Predictive analytics applications come in a variety of forms, but most business applications fall under
one of the three categories described below:
Decision Trees
Decision Trees are versatile tools that can be used for both classifying objects into pre-defined groups (classification),
or to predict the outcome of a target variable that takes on numeric values (prediction). These techniques successively
partition the data to predict the desired outcome. The resulting tree contains a set of nodes, where observations
within the nodes are similar based on the specified measure, whereas observations in different nodes are dissimilar with
respect to the same measure.
The objective for a decision tree is stated in terms of identifying subsets of data that are most dissimilar
along some outcome variables.
For example, Decision Trees can be used to segment a set of prospects based on their propensity to respond to a particular
campaign. Different segments differ from each other based on their propensity to respond to the campaign.
Scorecards
Scorecards are commonly used to rank order customers based on their likelihood of exhibiting
a specific behavior. Companies can devise business rules to use the
scorecards in automating a business process. For instance, threshold scores can be set to
automate approval of credit limit increases.

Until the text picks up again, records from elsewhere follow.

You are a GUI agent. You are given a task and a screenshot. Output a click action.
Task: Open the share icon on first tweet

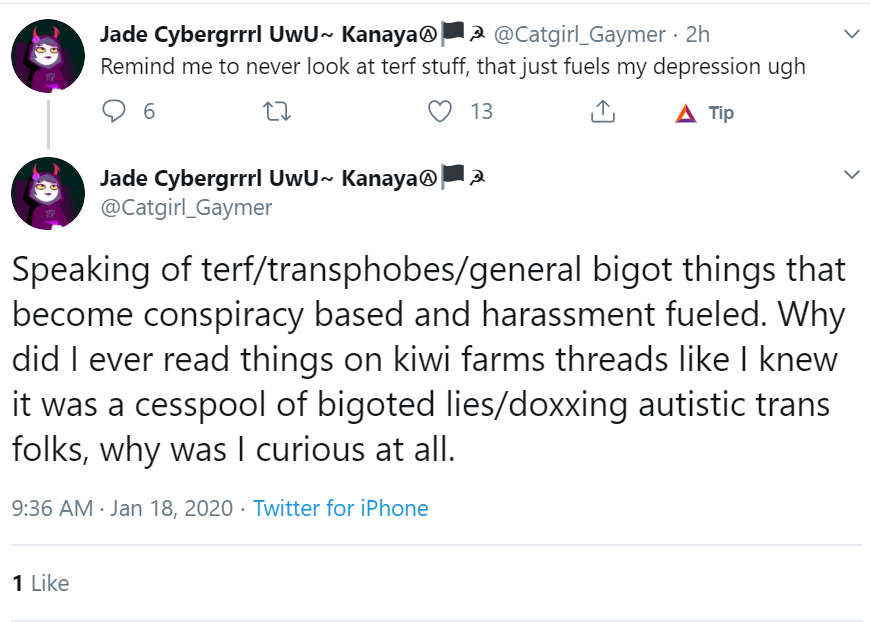point(603,111)
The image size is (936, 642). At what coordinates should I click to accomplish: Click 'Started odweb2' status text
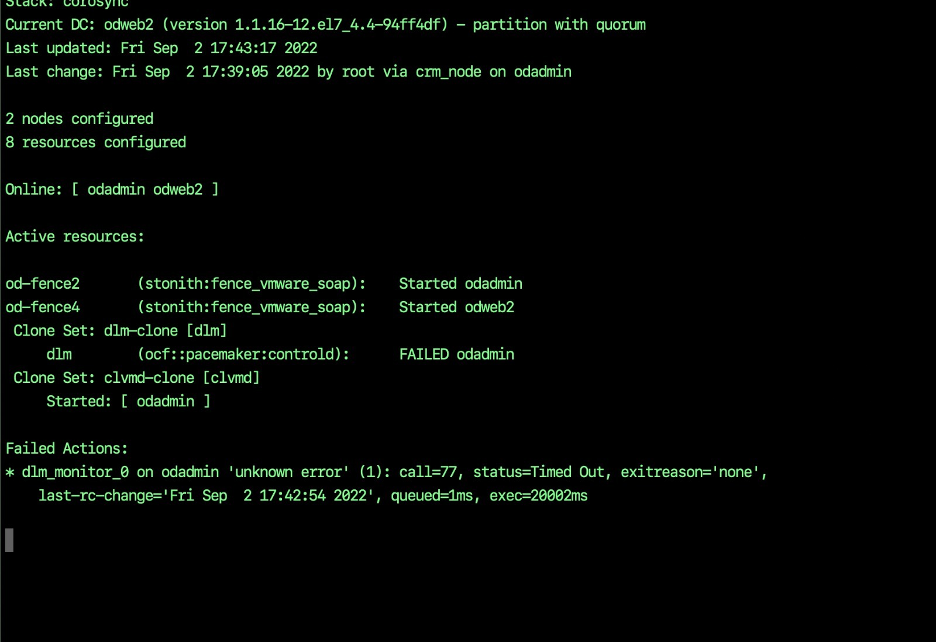point(457,307)
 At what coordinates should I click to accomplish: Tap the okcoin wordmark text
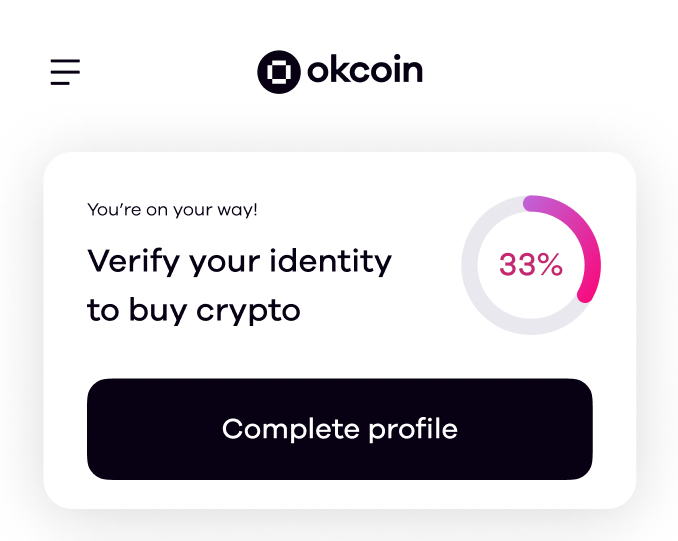point(365,70)
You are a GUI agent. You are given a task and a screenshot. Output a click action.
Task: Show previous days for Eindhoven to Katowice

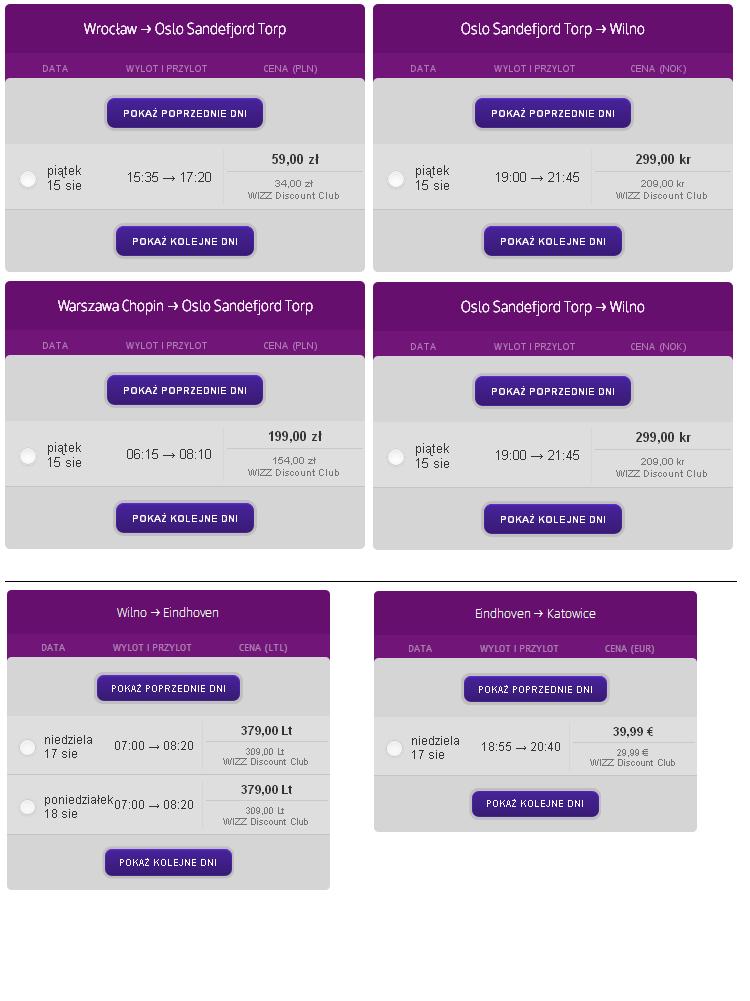(536, 689)
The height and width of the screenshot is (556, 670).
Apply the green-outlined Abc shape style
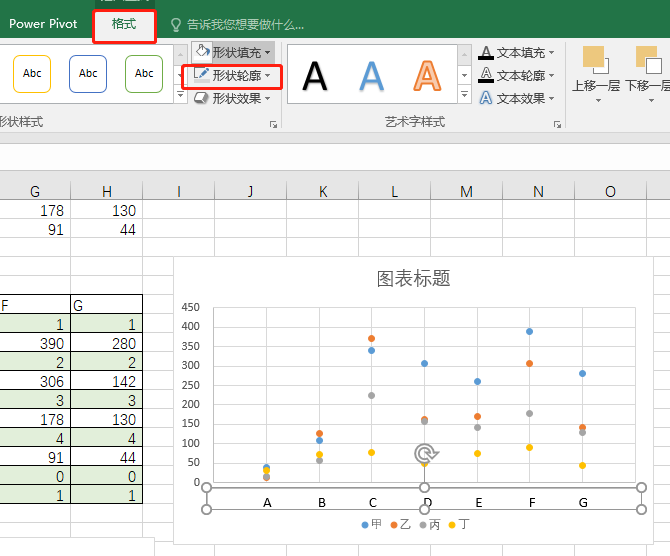144,73
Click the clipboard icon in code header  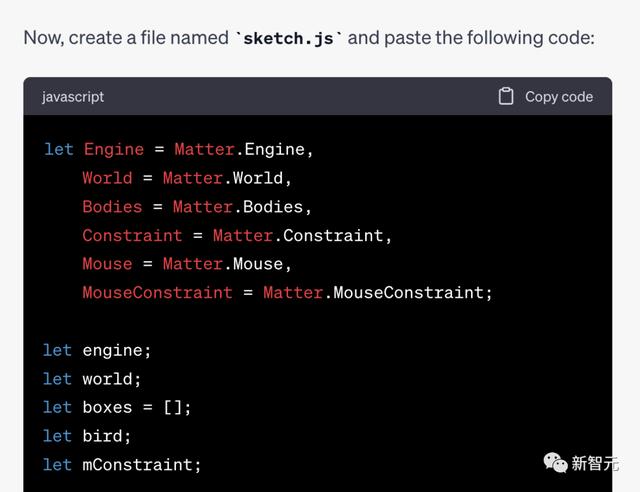(x=506, y=96)
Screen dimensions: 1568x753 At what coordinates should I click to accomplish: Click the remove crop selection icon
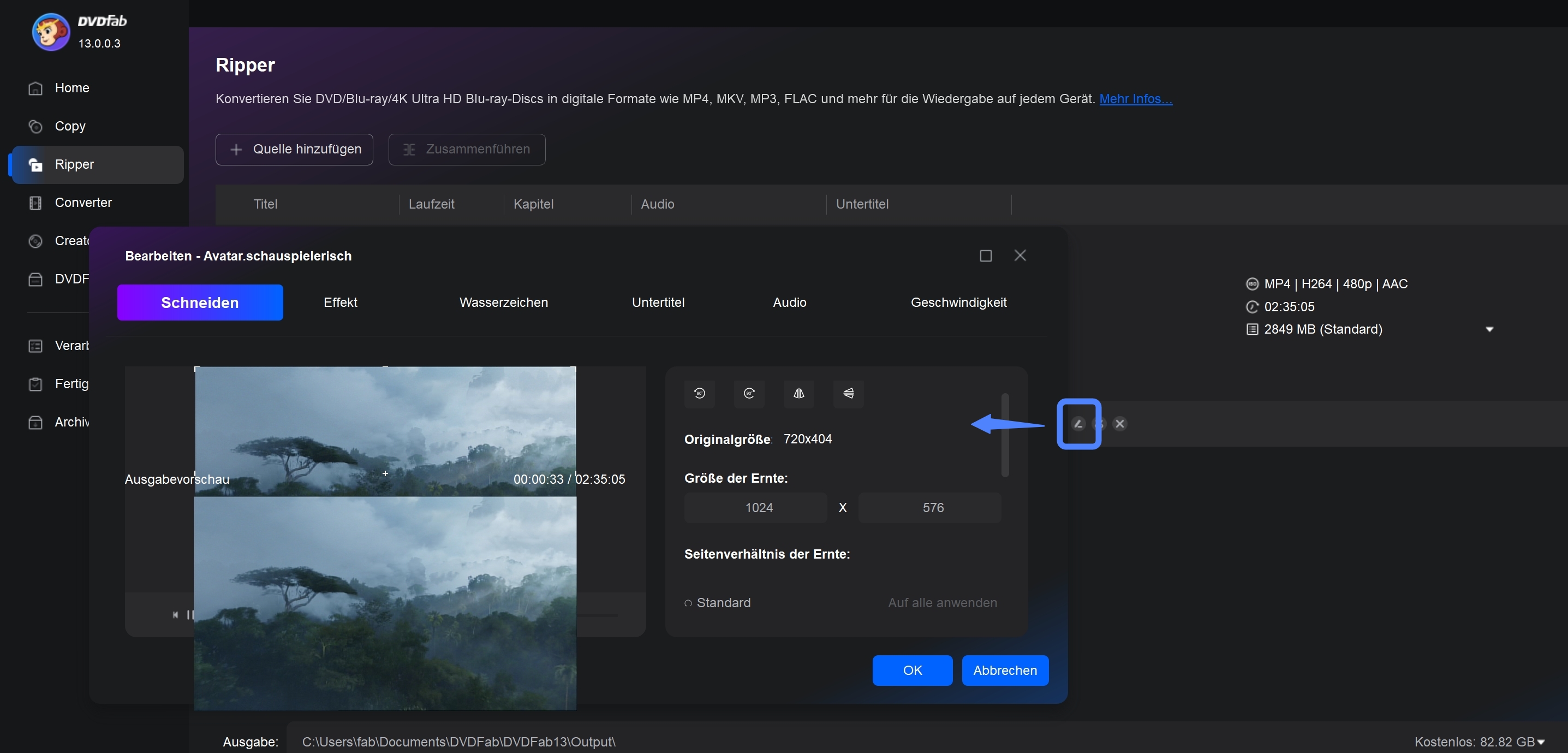pos(1120,423)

For example, a credit card company can create a scorecard that rank orders its customers
based on a Probability of Payment score (POP score), which reflects the risk of non-payment. Customers scoring
below a certain pre-set threshold can be referred to collections for proactive collections action.
Clustering Models
Clustering models are used to group objects into clusters so that objects
in the same clusters are more similar to each other than to objects in other clusters.
These models are useful when there are
competing patterns in data, making it hard to spot any single pattern. They can also be used as a precursor to
developing other models. Data can be segmented into clusters of similar records, thus
reducing complexity within clusters so that other data mining techniques are likely to succeed.
Clustering is typically used to segment customer data into groups of
similar customers, based on their purchase patterns, demographics or attitudes.
Customized scorecards can then be built for each of these segments.
Neural Networks
Neural Networks have their origins in the Machine Learning domain. They are "learning" models that can
make predictions at incredible speeds based on
quantification and replication of highly complex, non-linear patterns in the data. They have predominantly been used
in situations that require real-time or near real-time response in identifying subtle data patterns,
where less emphasis is placed on what the model is doing than on how well it is doing it.
Neural Networks are often used in applications that require real
time response to unknown behavioral situations. Credit card fraud models used in detecting suspicious
fraudulent transactions (while minimizing legitimate transactions incorrectly identified as potentially fraudulent)
are commonly built using this technique.